頭の中でその日の出来事を反すうしていた。土曜日だったので午後、友達と大蔵ランドへ遊びに行った。ゲーム好きだった健次は自転車で20分ほどのそのゲーム場へ時間とお金があると良く行った。そこで1時間ほど遊んだ後、急に多磨動物園に行ってみたくなった。実はそこには昨日、遠足で行ったばかりだ。バスで通った道が未だ頭に鮮明に残っていた。健次は行きたいという衝動を感じるともう抑えられなくなった。友達を誘った。
「ねえ。鹿島、これから多磨動物園に行かないか。」鹿島は驚いたように健次の方を振り返った。
「多磨動物園にどうやって行くんだよ。」
「もちろん自転車だよ。」
「そんなこと無理に決まってるよ。自転車だと3,4時間かかるぜ。それに昨日遠足で行ったばかりじゃないか。」
「俺は急に行きたくなった。未だ道順も憶えている。」
「俺は行かないよ。」
鹿島に断られ健次は結局一人で行くことにした。出発したのは2時頃だっただろうか。
健次にとって多磨動物園は特別に思い入れがある場所だ。お墓が近くにあったので健次は両親と墓参りの後、よくこの動物園に来た。動物園の隣には多磨テックがあり、そこではゴーカートが乗れた。ある小雨の降る休日だった。健次は両親と連れ立って、墓参りの帰りに多摩テックにやって来た。雨にも拘わらず健次はゴーカートに乗りたくてたまらなかった。
「ねえ、次はあのゴーカートに乗りたい。」
健次が言うと母親が「雨だから止しなさい。服がびしょびしょになり、帰れなくなったらどうするの。」
でも健次はせっかく来たので乗りたかった。とうとう父親が折れ、レインコートを羽織らせてくれた。その日、健次の他に誰もゴーカートに乗る客はいなかった。ゴーカートに乗り込むと父親は足元をレインコートで包んでくれた。一周すると案の定、レインコートは雨と泥で汚れてしまった。でも健次の足は濡れずに済んだ。

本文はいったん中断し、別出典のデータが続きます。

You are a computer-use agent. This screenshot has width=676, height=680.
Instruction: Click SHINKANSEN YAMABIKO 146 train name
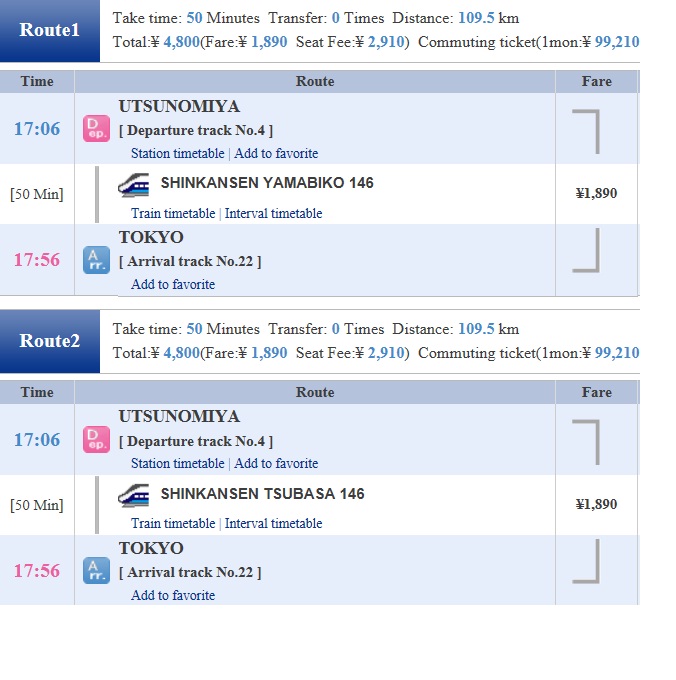pyautogui.click(x=267, y=183)
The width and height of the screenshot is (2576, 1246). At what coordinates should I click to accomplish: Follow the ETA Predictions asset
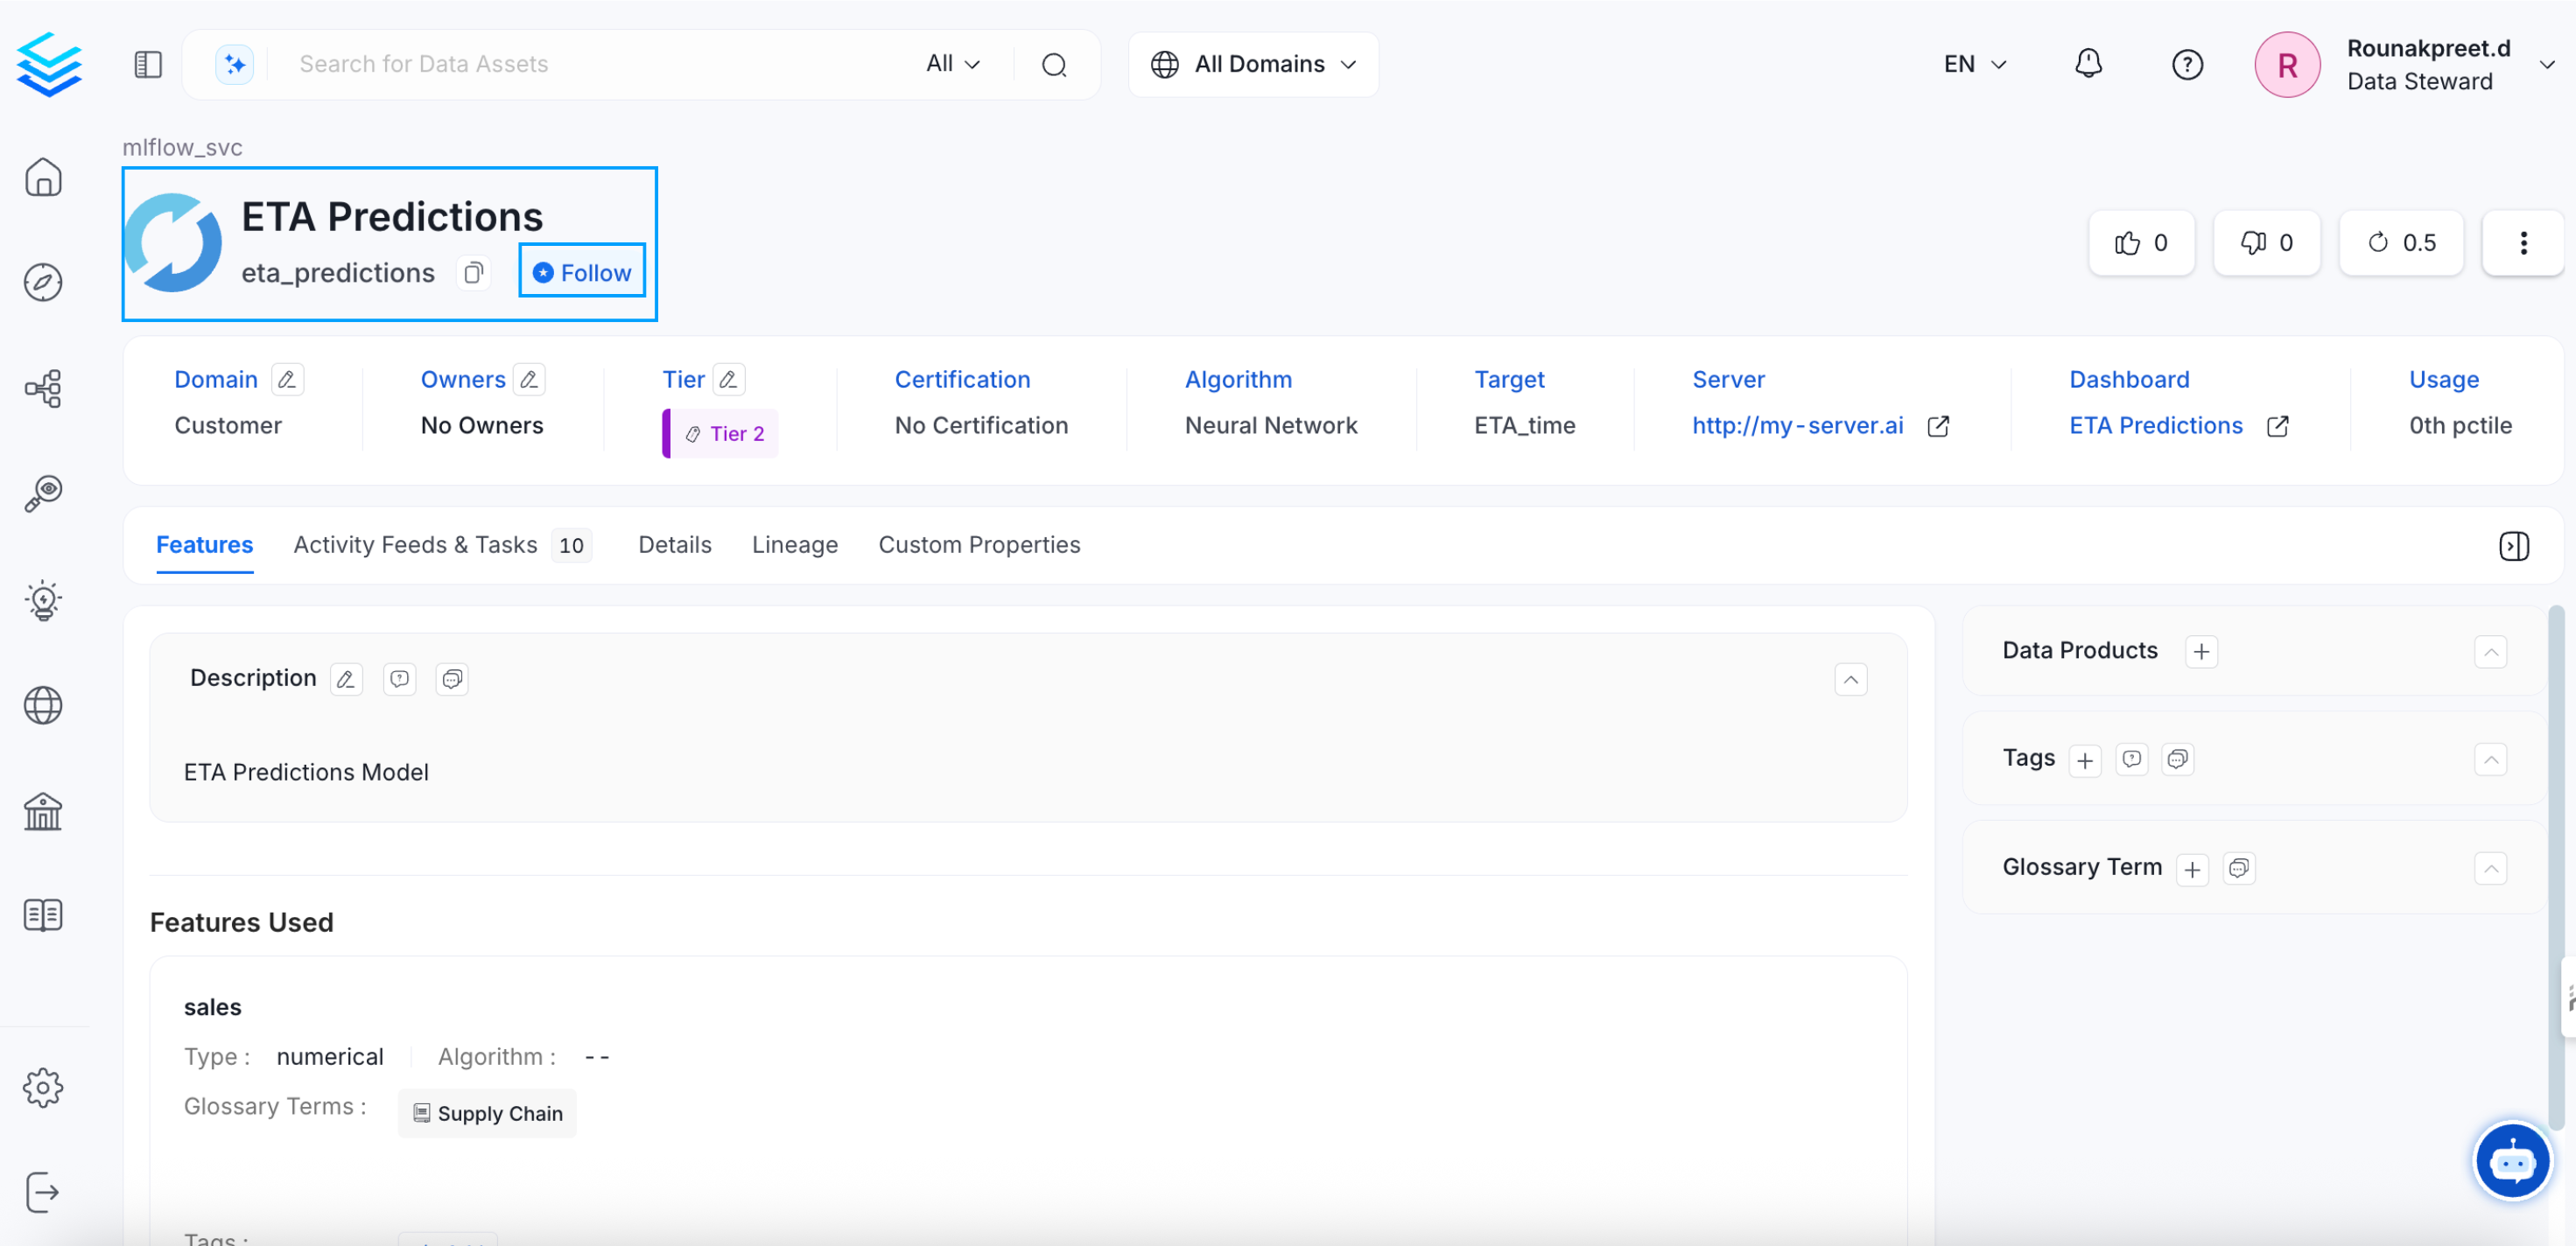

今、世田谷通りを突っ走っていた。とにかく初めは真っ直ぐ行けば良いので楽だった。大蔵ランドのゲーム場でお金は殆ど使ってしまったので、いま健次のポケットには20円しか残ってなかった。それも健次を止めはしなかった。もし自転車がパンクしたらどうしようなどとは全然考えてもいなかった。走りながら昨日の楽しかった動物園の思い出が心をよぎっていた。ゴリラの花子のしぐさが面白かった。手長猿の素早い動きが目に浮かんだ。